L'urgence industrielle est de poursuivre en toute sécurité l'exploitation de Somaïr et Cominak, qui ne fonctionnent aujourd'hui qu'avec les travailleurs nigériens. Sur le site, le problème se pose déjà pour l'usine de concassage, de broyage et de transformation du minerai en yellow cake, une poudre d'uranium acheminée vers la France au départ du port de Cotonou (Bénin). " Dans l'usine, il faut l'expertise des ingénieurs et des techniciens français. On risque un arrêt ", indique une source proche du dossier.

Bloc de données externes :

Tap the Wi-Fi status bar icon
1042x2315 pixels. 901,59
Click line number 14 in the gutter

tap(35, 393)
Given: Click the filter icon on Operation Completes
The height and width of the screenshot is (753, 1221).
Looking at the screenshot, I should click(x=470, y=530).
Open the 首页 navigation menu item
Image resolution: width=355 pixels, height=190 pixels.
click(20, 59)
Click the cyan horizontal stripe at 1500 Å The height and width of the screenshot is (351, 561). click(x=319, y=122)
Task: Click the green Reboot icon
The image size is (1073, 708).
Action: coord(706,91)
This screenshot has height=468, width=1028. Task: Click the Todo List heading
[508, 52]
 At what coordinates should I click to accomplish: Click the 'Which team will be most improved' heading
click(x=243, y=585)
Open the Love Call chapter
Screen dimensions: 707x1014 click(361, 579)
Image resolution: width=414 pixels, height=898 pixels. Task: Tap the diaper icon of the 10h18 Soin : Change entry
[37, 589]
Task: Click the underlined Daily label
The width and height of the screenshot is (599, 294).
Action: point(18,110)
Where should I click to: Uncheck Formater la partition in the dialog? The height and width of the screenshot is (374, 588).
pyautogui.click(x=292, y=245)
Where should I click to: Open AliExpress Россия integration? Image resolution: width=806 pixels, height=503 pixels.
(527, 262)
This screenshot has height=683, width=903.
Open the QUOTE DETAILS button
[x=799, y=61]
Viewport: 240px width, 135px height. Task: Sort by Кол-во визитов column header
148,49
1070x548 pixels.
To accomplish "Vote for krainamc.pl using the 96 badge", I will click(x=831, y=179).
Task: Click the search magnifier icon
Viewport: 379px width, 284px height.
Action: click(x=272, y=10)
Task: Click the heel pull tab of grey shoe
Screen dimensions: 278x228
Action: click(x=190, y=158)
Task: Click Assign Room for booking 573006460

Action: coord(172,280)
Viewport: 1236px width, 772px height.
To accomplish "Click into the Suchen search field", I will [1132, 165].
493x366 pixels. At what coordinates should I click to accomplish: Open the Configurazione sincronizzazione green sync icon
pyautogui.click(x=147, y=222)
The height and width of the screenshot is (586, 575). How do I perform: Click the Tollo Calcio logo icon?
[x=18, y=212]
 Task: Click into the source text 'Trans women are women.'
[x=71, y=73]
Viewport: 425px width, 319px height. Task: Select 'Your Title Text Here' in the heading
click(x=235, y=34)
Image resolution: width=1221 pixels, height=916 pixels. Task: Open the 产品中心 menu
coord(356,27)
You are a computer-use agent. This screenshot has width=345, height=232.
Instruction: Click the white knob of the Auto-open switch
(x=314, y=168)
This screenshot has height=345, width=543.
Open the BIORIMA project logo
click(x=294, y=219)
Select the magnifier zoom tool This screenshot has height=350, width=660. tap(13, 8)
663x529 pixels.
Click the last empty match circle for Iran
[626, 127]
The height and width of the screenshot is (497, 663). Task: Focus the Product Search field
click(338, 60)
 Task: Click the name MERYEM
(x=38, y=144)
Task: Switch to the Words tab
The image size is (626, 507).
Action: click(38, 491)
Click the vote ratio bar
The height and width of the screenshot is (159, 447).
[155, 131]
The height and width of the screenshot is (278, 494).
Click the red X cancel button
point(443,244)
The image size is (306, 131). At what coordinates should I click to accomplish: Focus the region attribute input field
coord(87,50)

Six mois de stocks Areva assure qu'il peut livrer ses clients, les grands groupes d'électricité. " Nous disposons de six mois de stocks, notamment sur le territoire français ", explique un dirigeant. EDF qui est de moins en moins dépendant de son partenaire historique Areva se veut également rassurant : seul 20 % de l'uranium des centrales françaises provient du Niger, indique sa direction.
EDF a diversifié ses approvisionnements dans le cadre de contrats à long terme, d'une durée de sept à quinze ans. Depuis 2004, il s'est tourné vers l'Australie, le Kazakhstan et le Canada. Si cette diversification met EDF à l'abri des aléas géopolitiques, elle ne le prémunit pas contre des accidents d'ordre technique ou géologique : l'inondation de la mine canadienne de Cigar Lake, de Cameco, a retardé son exploitation de plus de cinq ans.
EDF souligne qu'il a aussi sécurisé l'étape importante de la conversion, qui précède l'enrichissement de l'uranium. Enfin, il a constitué des stocks aux différentes étapes du cycle du combustible : uranium naturel, uranium enrichi, assemblages de combustible. " Nous cherchons à éviter d'avoir recours au marché de court terme en cas d'aléas de production dans les mines ou les usines ", précise son document de référence. Une démarche dictée par des exigences de sécurité d'approvisionnement mais aussi par des impératifs de prix.